I want to explicitly recognize this as a form of privilege. The people most likely to have spare time to do outside projects are people
- who don’t have families to take care of (kids, parents, whatever)
- who have a good, steady income (i.e. not learning while, say, balancing two part-time jobs)
- who live close to work (minimizing a commute)
etc. Additionally, people who’ve been programming for a long time will likely have an easier time picking up one more thing, meaning the process is also biased towards those who had the opportunity to learn to program when they were younger. In the US, that means men more than women, upper-class more than lower-class, and white more than black.
All of that is institutional bias, even before taking into account the individual, usually-unconscious biases that plague our industry (particularly from “people who look like me”)…not to mention Imposter Syndrome. And it stinks. But it can’t stop you—and rather than take my word for it, you can read Kronda Adair’s “Dear Marginalized People Coming Into Tech”.
Oh, one more thing to look for is that the project has community guidelines and a code of conduct. That doesn’t automatically mean there won’t be conduct problems, but it at least indicates that the community is considered important, not just the product.

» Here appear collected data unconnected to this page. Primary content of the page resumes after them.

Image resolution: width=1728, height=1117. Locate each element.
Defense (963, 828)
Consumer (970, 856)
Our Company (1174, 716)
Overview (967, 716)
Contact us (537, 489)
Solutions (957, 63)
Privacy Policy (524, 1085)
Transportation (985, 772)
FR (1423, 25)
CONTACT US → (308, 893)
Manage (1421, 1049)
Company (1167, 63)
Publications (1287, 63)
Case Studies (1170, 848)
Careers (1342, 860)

This section is a short and simplified look at some of the problems with today’s open source model. For more depth, check out Ashe Dryden’s “The Ethics of Unpaid Labor and the OSS Community”.
Like last time, I’d love to hear of other good resources for starting out on compiler work, or for first-time open-source contributors. Comment below or on Twitter, and I’ll add them here. I also enjoy talking to people about their own experiences, and I’m happy to help out with non-technical questions on Twitter as well. (Technical questions should usually stay on the mailing lists or review discussion, so that other people can see them.)
Good luck, have fun. We can’t wait to have you.
I have a B.A. in Computer Science, and took just one upper-division class about compilers and one grad class about programming languages (though some of my lower-division classes did have compiler-related work in them). My coworker Joe Groff doesn’t have any formal education, and he’s one of the best compiler people I know. ↩︎
In reality, CPUs have tons of tricks up their proverbial sleeves, which means even assembly doesn’t correspond precisely to how the program actually gets run. But it gives you an idea of common denominator capabilities, anyway. ↩︎